Within the listing below, count the lines that have the string "computer". Answer with that number only.

:: RECORDS FOR PROCESSING ::
• • • •

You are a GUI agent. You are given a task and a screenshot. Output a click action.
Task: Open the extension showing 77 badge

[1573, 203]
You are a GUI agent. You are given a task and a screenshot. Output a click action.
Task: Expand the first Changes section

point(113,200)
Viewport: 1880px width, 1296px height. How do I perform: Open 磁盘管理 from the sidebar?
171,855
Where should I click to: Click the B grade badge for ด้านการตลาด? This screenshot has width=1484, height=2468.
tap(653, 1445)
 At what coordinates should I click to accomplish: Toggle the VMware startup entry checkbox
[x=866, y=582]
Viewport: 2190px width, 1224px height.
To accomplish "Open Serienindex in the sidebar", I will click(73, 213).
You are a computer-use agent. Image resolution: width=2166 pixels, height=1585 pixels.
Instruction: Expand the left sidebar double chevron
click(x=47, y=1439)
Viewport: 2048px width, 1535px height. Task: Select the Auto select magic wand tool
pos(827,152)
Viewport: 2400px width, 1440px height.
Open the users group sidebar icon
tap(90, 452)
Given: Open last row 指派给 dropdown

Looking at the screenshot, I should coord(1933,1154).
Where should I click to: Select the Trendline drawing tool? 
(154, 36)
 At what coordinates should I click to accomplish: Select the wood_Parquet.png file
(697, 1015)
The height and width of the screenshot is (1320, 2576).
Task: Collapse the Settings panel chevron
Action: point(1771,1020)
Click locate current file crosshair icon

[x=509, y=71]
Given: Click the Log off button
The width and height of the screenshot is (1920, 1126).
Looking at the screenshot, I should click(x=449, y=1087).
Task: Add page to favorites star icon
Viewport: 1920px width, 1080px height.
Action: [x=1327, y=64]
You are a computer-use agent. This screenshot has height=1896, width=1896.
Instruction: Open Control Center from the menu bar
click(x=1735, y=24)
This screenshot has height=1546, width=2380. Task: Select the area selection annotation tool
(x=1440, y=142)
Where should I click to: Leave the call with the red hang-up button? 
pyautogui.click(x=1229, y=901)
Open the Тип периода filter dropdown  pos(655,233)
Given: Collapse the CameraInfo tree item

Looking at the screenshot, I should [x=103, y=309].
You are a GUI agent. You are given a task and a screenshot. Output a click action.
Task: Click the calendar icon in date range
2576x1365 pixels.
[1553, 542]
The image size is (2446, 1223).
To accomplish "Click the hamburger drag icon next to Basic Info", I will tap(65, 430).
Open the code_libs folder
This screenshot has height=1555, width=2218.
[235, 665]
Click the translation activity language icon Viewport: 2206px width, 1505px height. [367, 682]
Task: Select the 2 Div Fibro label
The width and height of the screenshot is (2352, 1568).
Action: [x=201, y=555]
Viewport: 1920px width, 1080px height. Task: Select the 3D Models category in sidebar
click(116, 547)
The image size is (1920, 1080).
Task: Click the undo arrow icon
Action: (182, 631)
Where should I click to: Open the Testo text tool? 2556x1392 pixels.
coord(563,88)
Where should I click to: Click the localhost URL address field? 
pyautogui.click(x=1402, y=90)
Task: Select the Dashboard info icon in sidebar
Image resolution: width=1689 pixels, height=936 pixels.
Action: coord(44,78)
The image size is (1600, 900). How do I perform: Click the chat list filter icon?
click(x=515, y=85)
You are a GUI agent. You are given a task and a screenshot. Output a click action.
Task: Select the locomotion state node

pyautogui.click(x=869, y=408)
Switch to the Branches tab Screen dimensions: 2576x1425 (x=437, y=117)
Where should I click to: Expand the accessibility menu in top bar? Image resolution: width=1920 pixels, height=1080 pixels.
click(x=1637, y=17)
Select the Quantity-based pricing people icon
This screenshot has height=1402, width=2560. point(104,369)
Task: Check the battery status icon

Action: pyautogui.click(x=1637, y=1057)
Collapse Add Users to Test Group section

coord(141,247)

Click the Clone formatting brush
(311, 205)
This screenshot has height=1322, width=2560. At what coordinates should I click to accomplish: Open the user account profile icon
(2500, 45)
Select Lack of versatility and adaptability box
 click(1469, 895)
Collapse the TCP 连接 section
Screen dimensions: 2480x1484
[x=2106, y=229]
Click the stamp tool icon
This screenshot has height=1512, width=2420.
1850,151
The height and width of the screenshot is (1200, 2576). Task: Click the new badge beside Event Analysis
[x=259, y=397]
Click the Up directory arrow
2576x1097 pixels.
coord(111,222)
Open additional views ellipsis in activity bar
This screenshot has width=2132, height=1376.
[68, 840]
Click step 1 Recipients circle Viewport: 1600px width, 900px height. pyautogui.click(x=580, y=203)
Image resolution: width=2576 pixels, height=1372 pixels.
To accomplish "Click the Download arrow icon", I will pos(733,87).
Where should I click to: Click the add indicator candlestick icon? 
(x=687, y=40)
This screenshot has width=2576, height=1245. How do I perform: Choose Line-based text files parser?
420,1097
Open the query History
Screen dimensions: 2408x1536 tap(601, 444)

• • • •

:: EXPECTED OUTPUT ::
2